**Task data:**
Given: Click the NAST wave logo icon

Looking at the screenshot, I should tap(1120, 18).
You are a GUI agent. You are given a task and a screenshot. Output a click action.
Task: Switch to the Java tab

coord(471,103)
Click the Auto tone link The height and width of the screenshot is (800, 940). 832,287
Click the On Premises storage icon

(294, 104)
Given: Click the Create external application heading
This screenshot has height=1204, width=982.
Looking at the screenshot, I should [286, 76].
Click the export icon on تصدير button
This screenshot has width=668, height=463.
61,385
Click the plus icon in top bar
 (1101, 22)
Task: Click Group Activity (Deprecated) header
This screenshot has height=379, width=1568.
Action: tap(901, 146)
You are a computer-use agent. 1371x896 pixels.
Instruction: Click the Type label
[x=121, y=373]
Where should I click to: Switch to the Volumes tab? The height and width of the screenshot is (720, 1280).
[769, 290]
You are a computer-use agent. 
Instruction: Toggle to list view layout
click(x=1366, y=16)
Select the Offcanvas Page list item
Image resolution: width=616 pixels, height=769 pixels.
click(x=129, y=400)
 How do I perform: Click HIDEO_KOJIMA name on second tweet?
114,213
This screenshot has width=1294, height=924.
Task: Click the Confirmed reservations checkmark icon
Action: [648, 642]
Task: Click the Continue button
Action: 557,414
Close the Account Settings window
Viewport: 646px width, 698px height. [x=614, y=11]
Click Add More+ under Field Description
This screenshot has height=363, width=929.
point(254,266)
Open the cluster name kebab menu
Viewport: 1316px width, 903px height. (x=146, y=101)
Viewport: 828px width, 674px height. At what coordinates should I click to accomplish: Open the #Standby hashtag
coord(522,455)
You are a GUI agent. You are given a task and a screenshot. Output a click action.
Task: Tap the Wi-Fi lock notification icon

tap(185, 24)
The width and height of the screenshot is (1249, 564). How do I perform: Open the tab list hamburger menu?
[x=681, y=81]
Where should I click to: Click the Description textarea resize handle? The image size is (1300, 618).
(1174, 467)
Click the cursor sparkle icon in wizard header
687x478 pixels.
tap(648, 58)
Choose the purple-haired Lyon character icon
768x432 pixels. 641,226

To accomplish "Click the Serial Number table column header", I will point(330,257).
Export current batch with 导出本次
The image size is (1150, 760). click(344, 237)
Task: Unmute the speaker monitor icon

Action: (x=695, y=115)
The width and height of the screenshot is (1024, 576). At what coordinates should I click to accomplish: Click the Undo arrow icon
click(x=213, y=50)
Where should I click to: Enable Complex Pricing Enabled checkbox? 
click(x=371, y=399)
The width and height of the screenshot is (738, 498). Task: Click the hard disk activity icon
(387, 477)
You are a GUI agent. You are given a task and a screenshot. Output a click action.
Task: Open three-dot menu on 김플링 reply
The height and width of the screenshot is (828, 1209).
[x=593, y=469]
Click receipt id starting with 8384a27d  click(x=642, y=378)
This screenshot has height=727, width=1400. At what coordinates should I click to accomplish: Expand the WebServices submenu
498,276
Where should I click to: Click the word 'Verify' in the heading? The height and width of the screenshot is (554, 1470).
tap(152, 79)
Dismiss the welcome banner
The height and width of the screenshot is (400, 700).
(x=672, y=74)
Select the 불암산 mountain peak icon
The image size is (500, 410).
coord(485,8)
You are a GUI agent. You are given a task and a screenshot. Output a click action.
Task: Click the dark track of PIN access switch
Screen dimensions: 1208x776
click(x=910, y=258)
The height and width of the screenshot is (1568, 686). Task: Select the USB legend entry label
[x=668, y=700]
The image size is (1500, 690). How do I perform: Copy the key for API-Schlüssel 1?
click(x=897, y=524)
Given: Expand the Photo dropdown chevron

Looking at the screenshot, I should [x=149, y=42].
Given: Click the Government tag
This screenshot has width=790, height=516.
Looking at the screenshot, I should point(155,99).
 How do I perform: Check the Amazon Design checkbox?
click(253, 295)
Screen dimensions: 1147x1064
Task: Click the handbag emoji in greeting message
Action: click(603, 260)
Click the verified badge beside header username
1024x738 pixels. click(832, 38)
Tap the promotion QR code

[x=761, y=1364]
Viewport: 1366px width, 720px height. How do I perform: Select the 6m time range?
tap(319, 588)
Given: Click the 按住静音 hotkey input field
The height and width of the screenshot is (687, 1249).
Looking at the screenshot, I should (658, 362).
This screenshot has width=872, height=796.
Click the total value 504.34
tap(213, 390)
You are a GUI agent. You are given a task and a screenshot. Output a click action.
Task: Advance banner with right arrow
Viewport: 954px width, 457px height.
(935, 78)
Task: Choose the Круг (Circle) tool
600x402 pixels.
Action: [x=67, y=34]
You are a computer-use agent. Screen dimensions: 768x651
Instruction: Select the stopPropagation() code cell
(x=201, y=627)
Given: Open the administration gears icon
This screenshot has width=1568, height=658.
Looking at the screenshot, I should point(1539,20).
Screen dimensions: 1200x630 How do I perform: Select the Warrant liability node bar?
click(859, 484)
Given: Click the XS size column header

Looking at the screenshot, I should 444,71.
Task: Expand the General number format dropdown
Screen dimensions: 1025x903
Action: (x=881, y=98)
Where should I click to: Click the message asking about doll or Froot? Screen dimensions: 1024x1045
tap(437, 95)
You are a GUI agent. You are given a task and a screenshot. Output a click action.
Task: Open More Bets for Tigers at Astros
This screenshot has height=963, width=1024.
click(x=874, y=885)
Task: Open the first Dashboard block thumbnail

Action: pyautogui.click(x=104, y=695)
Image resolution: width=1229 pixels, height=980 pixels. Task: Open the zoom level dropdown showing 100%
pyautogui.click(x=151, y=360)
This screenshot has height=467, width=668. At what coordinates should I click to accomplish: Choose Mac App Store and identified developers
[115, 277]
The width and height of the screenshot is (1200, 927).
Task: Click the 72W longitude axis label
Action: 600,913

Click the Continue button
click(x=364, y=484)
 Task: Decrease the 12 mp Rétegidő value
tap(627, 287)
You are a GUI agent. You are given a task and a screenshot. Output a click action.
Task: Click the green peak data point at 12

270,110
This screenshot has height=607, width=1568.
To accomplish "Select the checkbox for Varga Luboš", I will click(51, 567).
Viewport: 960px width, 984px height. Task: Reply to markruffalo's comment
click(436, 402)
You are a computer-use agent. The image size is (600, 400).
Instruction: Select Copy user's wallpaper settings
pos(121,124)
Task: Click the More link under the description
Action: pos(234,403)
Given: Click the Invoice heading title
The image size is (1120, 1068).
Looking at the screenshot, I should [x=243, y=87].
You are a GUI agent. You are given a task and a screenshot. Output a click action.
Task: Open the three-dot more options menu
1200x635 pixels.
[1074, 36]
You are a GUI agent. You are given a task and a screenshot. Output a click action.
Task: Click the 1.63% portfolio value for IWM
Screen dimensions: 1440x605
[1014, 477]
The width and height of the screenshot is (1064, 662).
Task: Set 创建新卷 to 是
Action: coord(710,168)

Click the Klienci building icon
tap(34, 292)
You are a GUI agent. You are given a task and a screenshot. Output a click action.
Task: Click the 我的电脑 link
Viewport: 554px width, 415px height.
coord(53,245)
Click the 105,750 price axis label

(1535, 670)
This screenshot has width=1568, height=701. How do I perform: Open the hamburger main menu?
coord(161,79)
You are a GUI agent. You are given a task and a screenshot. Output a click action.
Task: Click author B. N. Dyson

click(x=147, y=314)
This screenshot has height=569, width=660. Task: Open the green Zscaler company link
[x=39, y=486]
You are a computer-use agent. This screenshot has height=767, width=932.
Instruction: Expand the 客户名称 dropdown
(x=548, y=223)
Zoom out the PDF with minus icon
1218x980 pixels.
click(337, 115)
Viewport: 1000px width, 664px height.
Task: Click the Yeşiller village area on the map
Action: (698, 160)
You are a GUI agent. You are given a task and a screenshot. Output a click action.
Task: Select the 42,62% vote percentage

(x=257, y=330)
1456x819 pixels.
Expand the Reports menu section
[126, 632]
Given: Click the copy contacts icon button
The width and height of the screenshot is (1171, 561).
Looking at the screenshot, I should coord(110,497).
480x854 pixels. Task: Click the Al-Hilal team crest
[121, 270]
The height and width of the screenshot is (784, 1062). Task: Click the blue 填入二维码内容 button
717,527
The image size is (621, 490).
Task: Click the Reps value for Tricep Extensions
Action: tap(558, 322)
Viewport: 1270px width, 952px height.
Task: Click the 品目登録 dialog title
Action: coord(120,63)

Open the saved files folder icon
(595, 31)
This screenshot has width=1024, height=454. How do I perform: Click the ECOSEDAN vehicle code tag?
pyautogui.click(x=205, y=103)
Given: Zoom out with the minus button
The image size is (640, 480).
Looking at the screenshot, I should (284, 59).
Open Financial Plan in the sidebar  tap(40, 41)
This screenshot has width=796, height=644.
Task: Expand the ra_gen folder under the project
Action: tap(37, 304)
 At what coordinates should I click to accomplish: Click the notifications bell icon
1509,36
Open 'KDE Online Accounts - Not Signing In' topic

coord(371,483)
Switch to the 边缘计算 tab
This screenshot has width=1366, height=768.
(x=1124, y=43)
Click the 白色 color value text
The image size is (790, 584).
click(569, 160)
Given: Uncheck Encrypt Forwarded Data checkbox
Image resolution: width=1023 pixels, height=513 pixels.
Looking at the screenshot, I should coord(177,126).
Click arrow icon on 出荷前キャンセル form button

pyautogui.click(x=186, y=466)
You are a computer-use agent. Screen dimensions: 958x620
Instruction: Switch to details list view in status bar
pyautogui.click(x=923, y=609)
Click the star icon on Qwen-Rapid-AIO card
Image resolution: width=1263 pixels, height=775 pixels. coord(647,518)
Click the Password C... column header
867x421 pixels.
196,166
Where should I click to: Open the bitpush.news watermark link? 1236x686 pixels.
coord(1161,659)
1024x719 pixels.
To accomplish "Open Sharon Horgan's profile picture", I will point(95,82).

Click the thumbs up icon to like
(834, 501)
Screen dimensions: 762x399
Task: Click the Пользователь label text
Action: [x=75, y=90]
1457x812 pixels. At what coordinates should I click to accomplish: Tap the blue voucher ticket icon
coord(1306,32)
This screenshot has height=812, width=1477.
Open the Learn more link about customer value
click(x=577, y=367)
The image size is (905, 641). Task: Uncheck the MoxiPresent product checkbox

**Description of the task:**
All lines above from the line with "1200x635 pixels." through the line with "Task: Click the 我的电脑 link", both included, are to be set down exactly, with nothing else.

**Worked solution:**
1200x635 pixels.
[1074, 36]
You are a GUI agent. You are given a task and a screenshot. Output a click action.
Task: Click the 1.63% portfolio value for IWM
Screen dimensions: 1440x605
[1014, 477]
The width and height of the screenshot is (1064, 662).
Task: Set 创建新卷 to 是
Action: coord(710,168)

Click the Klienci building icon
tap(34, 292)
You are a GUI agent. You are given a task and a screenshot. Output a click action.
Task: Click the 我的电脑 link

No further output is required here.